To really get a glimpse of the strangeness that is North Korea, you need to hear their pop music:
Sublime Frequencies put together a fascinating compilation of North Korean music, mixing together fragments of shortwave radio broadcasts (including numbers stations), compiliations, and anything else they could get their hands on.
The result is really odd, to say the least. Instead of playing entire songs you tend to get a minute or two here and there, which is probably for the best, as it all sounds very cheeseball, a sort of militaristic synthpop. Don't worry about not understanding the lyrics; all you need to be able to recognize is "Kim Jung Il" and "Kim Il Sung".

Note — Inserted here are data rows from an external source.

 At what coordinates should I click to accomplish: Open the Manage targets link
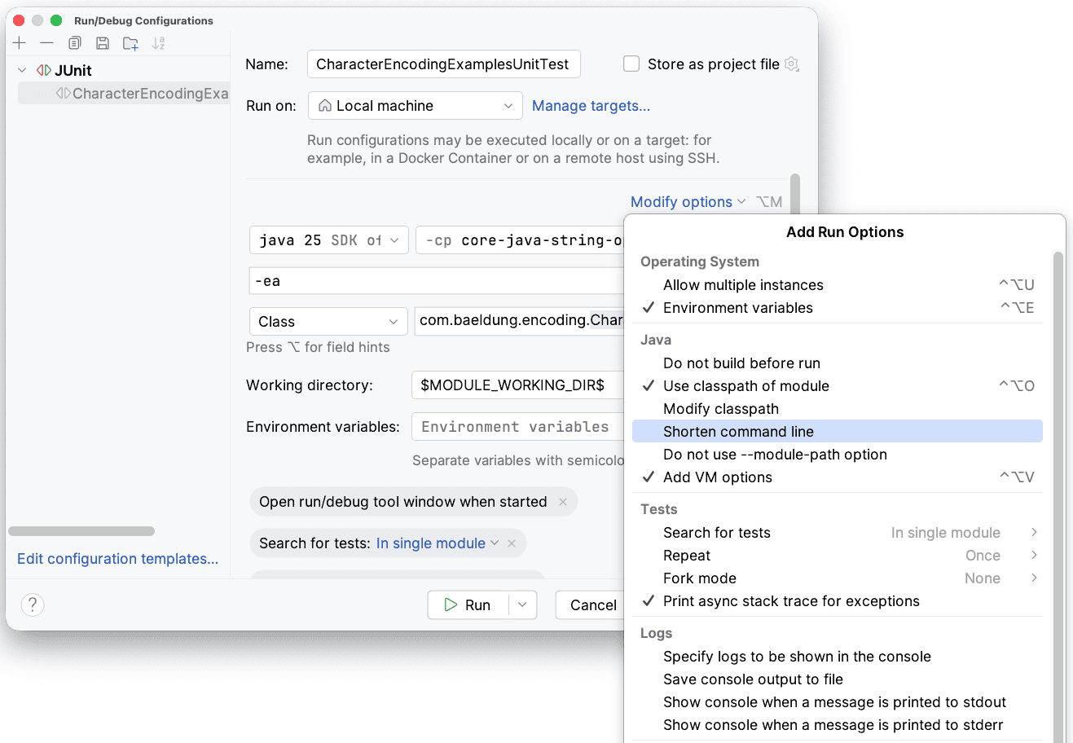tap(591, 106)
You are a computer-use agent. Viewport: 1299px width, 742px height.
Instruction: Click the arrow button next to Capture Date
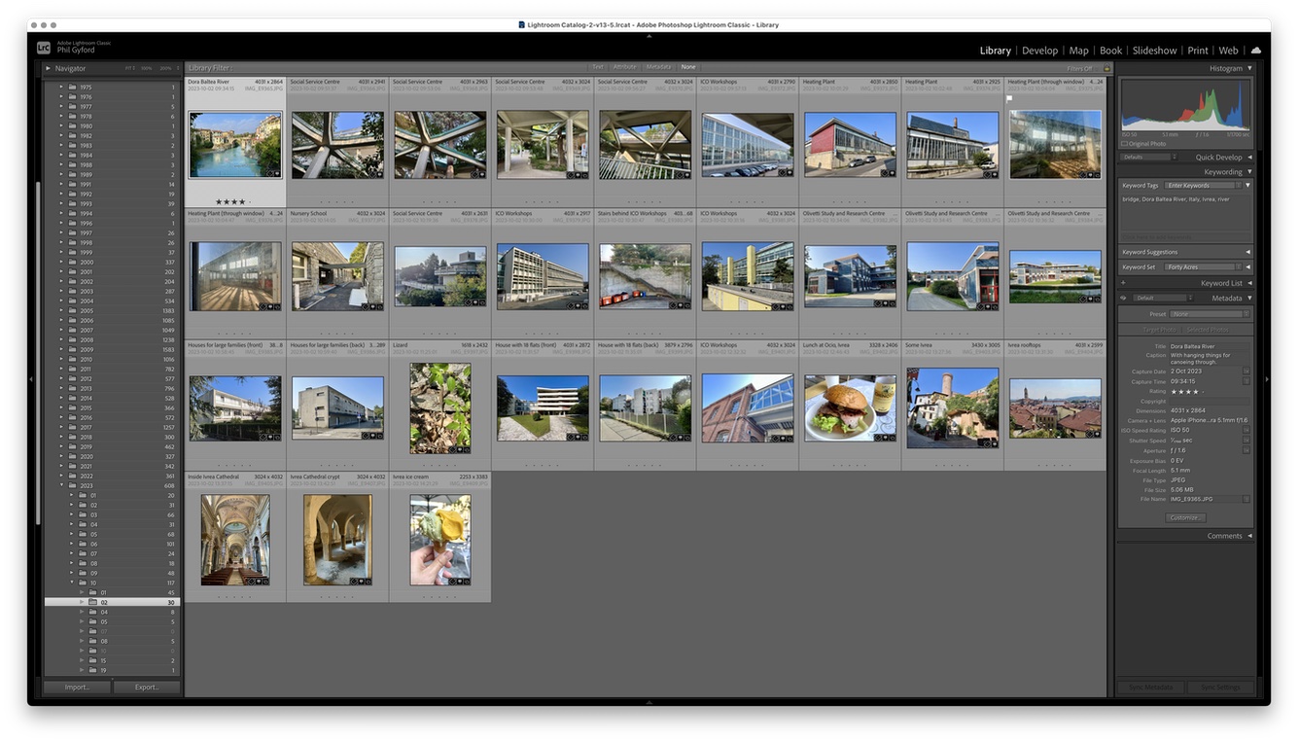(1246, 371)
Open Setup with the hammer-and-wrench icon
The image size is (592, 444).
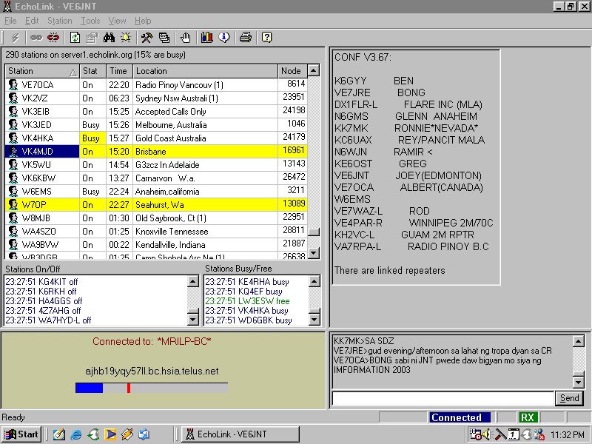click(x=147, y=37)
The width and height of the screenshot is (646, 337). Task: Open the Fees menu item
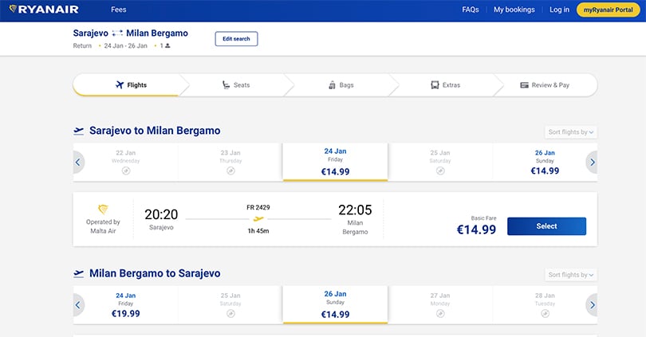(119, 10)
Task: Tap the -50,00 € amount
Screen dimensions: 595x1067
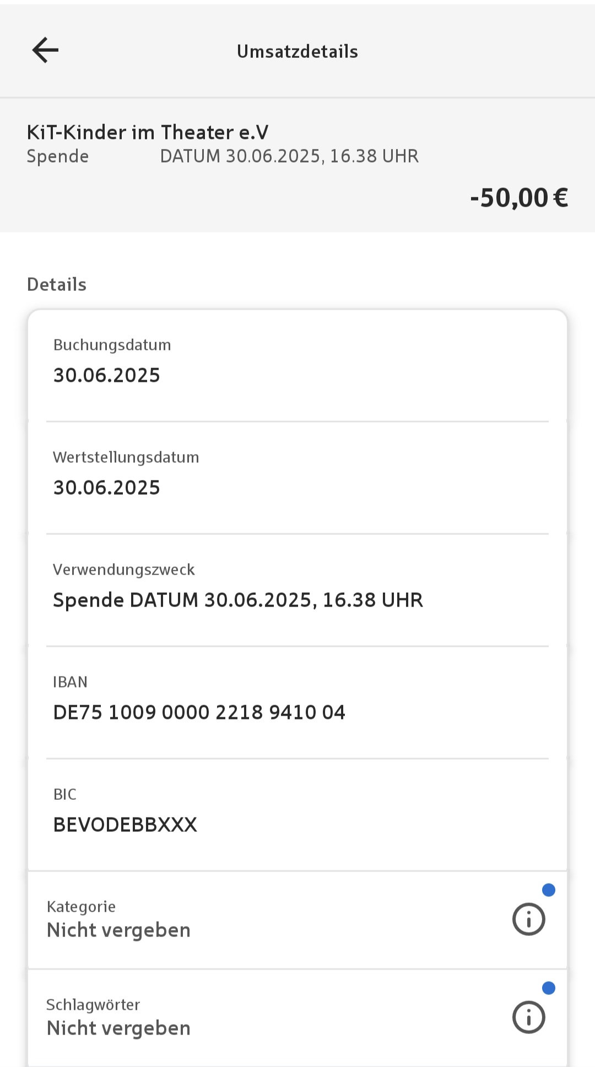Action: pyautogui.click(x=518, y=198)
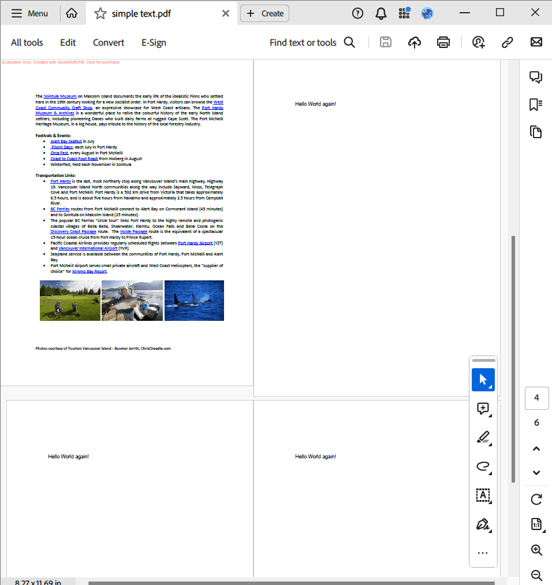Open the 1:1 zoom level dropdown
The width and height of the screenshot is (552, 585).
[536, 524]
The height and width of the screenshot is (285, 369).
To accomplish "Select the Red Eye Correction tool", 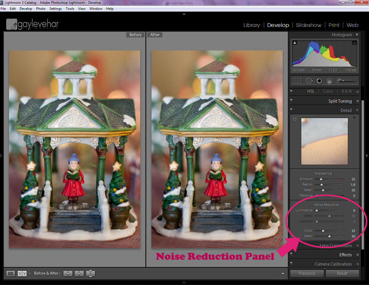I will tap(319, 81).
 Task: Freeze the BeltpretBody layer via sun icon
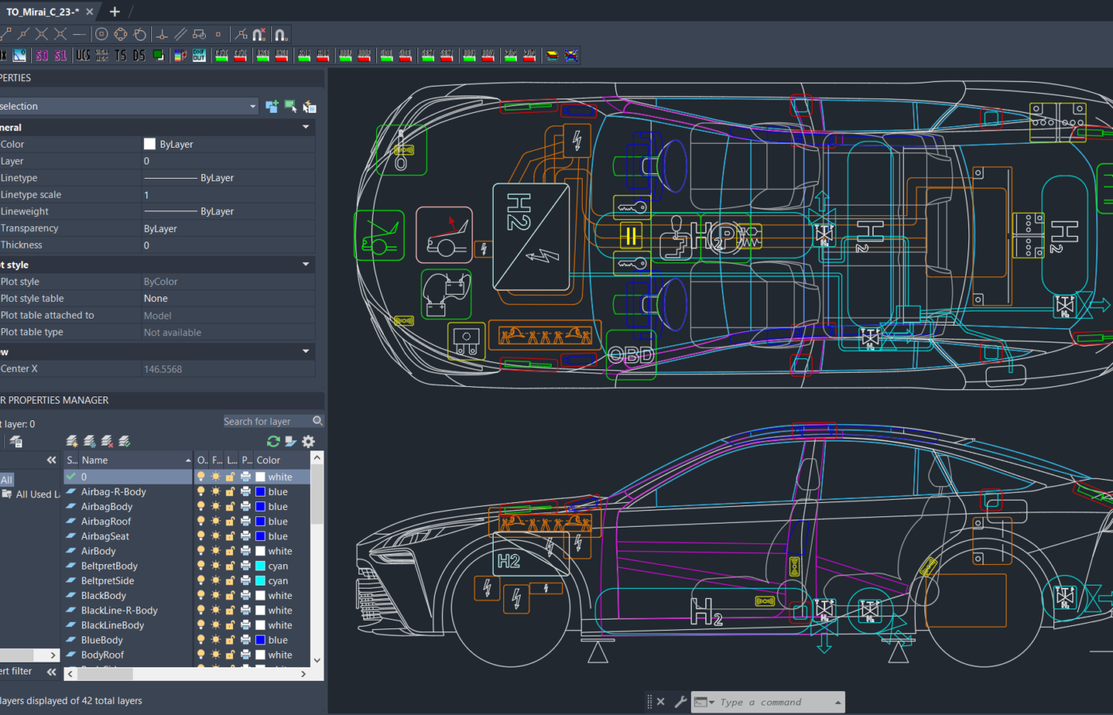(215, 566)
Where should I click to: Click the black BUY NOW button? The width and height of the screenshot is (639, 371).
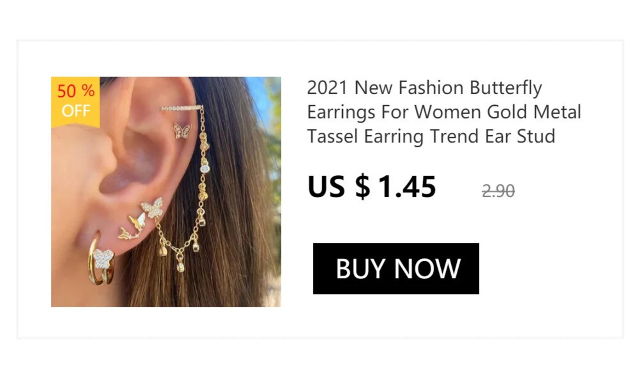(396, 269)
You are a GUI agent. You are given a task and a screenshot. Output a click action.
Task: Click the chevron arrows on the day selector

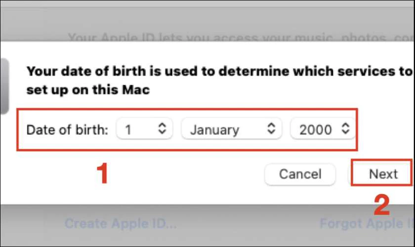click(162, 129)
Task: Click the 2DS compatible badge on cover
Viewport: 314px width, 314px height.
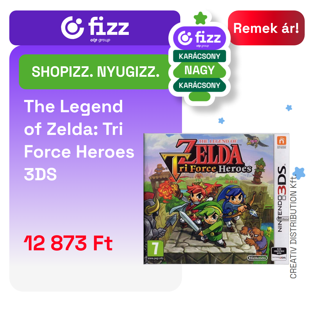Action: (x=279, y=254)
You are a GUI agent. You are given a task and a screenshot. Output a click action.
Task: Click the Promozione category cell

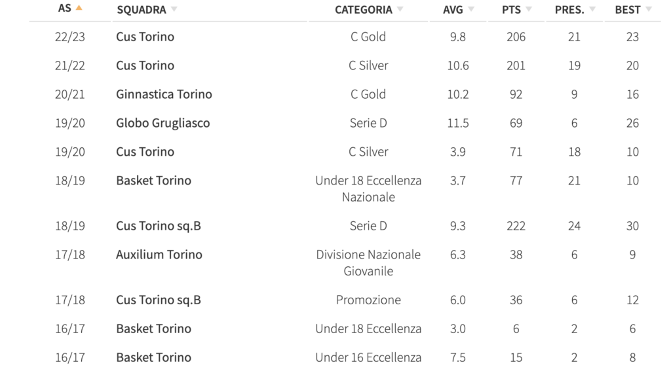tap(368, 300)
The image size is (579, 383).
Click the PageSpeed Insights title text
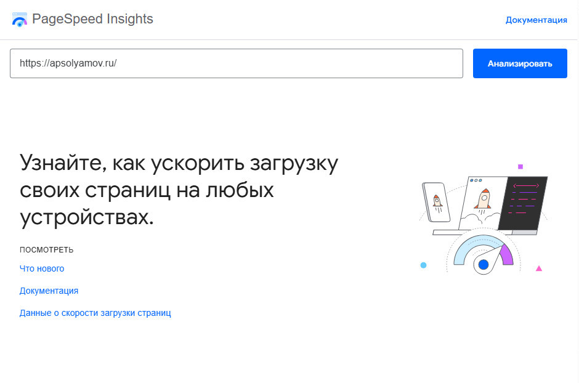pos(94,19)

I have a couple of North Korean VCDs that really bring home the weirdness of their popular culture. The first is a musical variety show that's like the Lawrence Welk show shoved through the Juche filter. The musicians play in a style that's as far from rocking out as you can possibly imagine, including a row of 30-something women wearing sequined dresses and swaying back and forth while playing top of the line Roland keytars. It's like a glimpse into Robert Palmer's nightmares. And, yes, the finale number is about how completely badass Kim Jung Il is. Well, at least I think so - they sing his name a lot and it's all very upbeat, with strange light effects happening in the background.
However, the real winner are the three episodes I have of a North Korean children's cartoon about militant communist furries. Our heroes, the Flower Kingdom, are trying to infilitrate the Enemy, and the entire plot is about secret agents trying to expose each other, interspersed with violence (blood and all) and the main character heroically sacrificing himself for the homeland at the end of each episode as Communist enka plays over soft focus montages of the beauty of the Flower Kingdom. It makes for fascinating, if somewhat depressing, viewing.